#### PROVIDED MATERIAL ####
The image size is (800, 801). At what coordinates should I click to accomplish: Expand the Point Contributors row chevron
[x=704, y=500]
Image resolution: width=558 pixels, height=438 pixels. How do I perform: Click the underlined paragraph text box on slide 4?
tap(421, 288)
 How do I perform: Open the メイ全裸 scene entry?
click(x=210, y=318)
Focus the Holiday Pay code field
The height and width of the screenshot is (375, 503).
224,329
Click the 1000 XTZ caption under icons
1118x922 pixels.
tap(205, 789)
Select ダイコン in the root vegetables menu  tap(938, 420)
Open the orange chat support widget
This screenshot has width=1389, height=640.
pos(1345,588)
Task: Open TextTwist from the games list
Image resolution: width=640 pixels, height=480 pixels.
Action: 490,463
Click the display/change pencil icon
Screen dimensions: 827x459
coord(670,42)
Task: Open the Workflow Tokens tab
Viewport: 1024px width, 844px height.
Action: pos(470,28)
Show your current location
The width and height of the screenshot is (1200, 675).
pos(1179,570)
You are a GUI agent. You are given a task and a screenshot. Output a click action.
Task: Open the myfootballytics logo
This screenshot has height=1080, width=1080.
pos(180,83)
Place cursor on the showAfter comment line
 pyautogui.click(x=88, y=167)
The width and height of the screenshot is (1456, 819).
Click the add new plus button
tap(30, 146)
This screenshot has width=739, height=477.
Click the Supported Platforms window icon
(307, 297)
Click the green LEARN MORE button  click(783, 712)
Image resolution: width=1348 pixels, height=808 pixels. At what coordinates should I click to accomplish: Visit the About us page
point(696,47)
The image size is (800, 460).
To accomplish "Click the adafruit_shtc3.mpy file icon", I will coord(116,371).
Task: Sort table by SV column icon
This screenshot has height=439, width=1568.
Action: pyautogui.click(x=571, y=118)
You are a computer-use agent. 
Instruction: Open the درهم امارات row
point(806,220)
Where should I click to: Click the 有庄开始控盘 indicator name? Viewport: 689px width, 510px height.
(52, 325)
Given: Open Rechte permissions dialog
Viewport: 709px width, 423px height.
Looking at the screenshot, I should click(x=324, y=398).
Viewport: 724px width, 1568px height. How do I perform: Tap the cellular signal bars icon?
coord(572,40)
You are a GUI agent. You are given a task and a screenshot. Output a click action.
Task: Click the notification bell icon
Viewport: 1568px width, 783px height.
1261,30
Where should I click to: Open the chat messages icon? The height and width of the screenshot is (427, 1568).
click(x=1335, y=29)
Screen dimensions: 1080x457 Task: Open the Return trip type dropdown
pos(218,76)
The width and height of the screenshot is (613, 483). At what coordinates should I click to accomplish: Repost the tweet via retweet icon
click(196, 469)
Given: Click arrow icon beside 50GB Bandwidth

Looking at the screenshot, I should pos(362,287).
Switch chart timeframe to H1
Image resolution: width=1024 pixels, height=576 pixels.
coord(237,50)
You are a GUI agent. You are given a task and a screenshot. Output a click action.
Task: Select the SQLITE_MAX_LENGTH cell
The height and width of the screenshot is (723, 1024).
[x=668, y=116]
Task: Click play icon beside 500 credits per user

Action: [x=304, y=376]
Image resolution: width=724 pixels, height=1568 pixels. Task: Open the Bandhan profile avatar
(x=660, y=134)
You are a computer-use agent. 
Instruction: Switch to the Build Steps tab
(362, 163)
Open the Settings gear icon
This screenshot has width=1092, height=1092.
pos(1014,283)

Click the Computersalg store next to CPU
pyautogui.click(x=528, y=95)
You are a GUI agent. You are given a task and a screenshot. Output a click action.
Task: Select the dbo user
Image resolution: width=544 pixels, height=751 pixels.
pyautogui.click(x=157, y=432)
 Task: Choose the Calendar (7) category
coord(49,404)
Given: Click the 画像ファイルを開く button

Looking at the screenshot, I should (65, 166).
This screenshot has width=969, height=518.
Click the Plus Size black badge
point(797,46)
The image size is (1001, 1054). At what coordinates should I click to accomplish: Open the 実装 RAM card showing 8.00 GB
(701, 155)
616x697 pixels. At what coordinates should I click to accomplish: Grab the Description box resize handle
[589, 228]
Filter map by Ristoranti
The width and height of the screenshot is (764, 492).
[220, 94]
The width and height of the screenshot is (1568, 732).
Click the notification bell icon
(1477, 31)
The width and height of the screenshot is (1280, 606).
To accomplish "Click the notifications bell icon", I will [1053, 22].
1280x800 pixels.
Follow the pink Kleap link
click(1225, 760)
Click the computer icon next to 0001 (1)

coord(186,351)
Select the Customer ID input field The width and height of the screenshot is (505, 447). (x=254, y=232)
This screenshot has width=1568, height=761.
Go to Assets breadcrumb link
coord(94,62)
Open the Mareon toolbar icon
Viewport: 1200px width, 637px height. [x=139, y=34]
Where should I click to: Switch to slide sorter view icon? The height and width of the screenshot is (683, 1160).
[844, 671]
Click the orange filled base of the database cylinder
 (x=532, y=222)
####
> [EXERCISE]:
Include in the answer nothing but an exact repetition of the lines from the one with "616x697 pixels. At" through the end of the material.

> [ANSWER BELOW]:
616x697 pixels. At what coordinates should I click to accomplish: Grab the Description box resize handle
[589, 228]
Filter map by Ristoranti
The width and height of the screenshot is (764, 492).
[220, 94]
The width and height of the screenshot is (1568, 732).
Click the notification bell icon
(1477, 31)
The width and height of the screenshot is (1280, 606).
To accomplish "Click the notifications bell icon", I will [1053, 22].
1280x800 pixels.
Follow the pink Kleap link
click(1225, 760)
Click the computer icon next to 0001 (1)

coord(186,351)
Select the Customer ID input field The width and height of the screenshot is (505, 447). (x=254, y=232)
This screenshot has width=1568, height=761.
Go to Assets breadcrumb link
coord(94,62)
Open the Mareon toolbar icon
Viewport: 1200px width, 637px height. [x=139, y=34]
Where should I click to: Switch to slide sorter view icon? The height and width of the screenshot is (683, 1160).
[844, 671]
Click the orange filled base of the database cylinder
 (x=532, y=222)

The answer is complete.